On en parle bien lorsqu’il y a une menace ponctuelle à laquelle les responsables répondent par un geste in extremis ou en s’attristant de n’avoir pu agir à temps, promettant de faire mieux la prochaine fois. Mais, le grave manque d’entretien ou la désaffectation massive de nos bâtiments religieux ou institutionnels, la perte d’expertise ou encore l’insensibilité de la fiscalité et des investissements publics au patrimoine architectural et paysager ne pourront être résolus à la pièce.
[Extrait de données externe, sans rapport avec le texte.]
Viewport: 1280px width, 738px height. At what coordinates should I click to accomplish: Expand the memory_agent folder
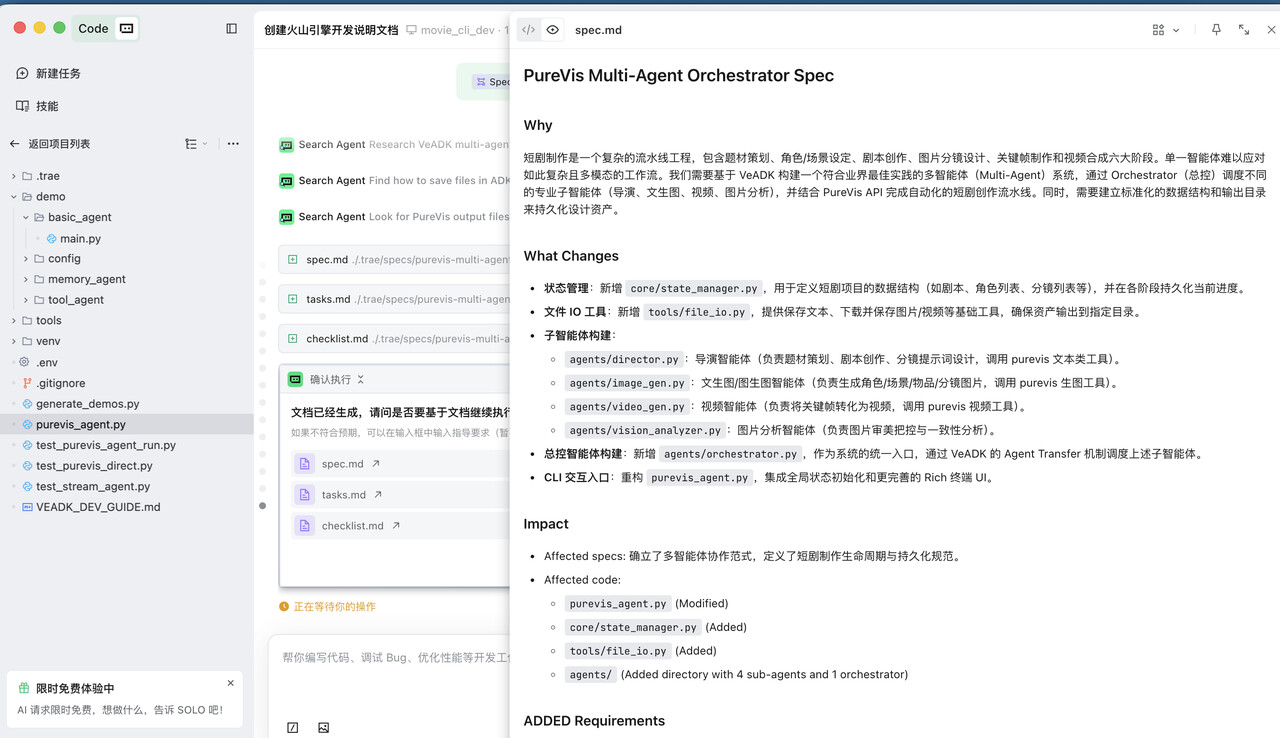coord(27,279)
Convaincu que l’on peut faire beaucoup mieux, Héritage Montréal rappelle aux futurs élus de l’Assemblée nationale et au prochain gouvernement du Québec les devoirs suivants :
Cohérence
Le gouvernement doit se doter d’une politique propre au patrimoine et aux paysages en lien avec des politiques nationales d’aménagement du territoire et d’architecture. Il faudra l’accompagner de ressources et de mécanismes crédibles de suivi et de concertation avec la société civile comme avec les municipalités et instances régionales pour en assurer le succès ; par exemple, la création d’un poste de commissaire qui fasse rapport de l’impact des investissements et des programmes sur l’état du patrimoine et sa viabilité.
Exemplarité
Le gouvernement doit établir un devoir d’exemplarité parmi ses ministères, organismes et sociétés d’État, ainsi que dans son budget. Dans le cas d’ensembles complexes en réaffectation comme l’Hôtel-Dieu ou l’hôpital Royal Victoria sur le mont Royal, cela comprend des processus de consultation et de concertation en amont avec la société civile pour trouver des pistes de solution pertinentes et rassembleuses. Il faut résoudre les cas d’écoles patrimoniales dégradées ou d’ensembles hospitaliers désaffectés.
Expertise
Le gouvernement doit reconnaître, valoriser et soutenir la formation et le développement de l’expertise en patrimoine — l’expertise professionnelle, les savoir-faire traditionnels, les connaissances citoyennes et la recherche scientifique — dans l’ensemble de son appareil, de son action et de ses projets, y compris en l’incluant, tout comme le talent, aux processus d’appel d’offres engageant les fonds publics.
Soutien
Le gouvernement doit aller de l’avant avec ses promesses de longue date et mettre enfin en place une fiscalité et des mesures incitatives pour l’entretien et la mise en valeur du patrimoine bâti et paysager, en accordant aux propriétaires privés ou communautaires des crédits d’impôt ou d’autres mesures de soutien financier. La valeur économique de tels investissements doit être reconnue et appréciée dans ses retombées multiples, économiques, touristiques comme sociales ou environnementales.
Métropole
Le gouvernement doit reconnaître l’échelle métropolitaine montréalaise dont les paysages bâtis, fluviaux ou ruraux, issus d’une géographie et d’une histoire exceptionnelles, donnent au territoire une très forte identité, et y soutenir la planification concertée. En 2012, cette concertation et une forte mobilisation a permis l’adoption par les élus de la Communauté métropolitaine de Montréal (CMM) d’un premier Plan métropolitain d’aménagement et de développement pour lequel on définit actuellement les éléments d’un plan d’action propre aux enjeux de protection et de mise en valeur du patrimoine bâti et paysager. Le gouvernement doit soutenir ces efforts pour doter la métropole de programmes, de projets pilotes, de projets transitoires et d’outils, notamment fiscaux.
Héritage Montréal attendra du futur gouvernement comme de l’ensemble des élus de l’Assemblée nationale, et particulièrement ceux de la région de Montréal, un coup de barre majeur pour donner au patrimoine bâti et paysager l’attention qu’il mérite. Le temps où on s’y intéressait pour agrémenter de belles images, des documents autrement sans inspiration est révolu.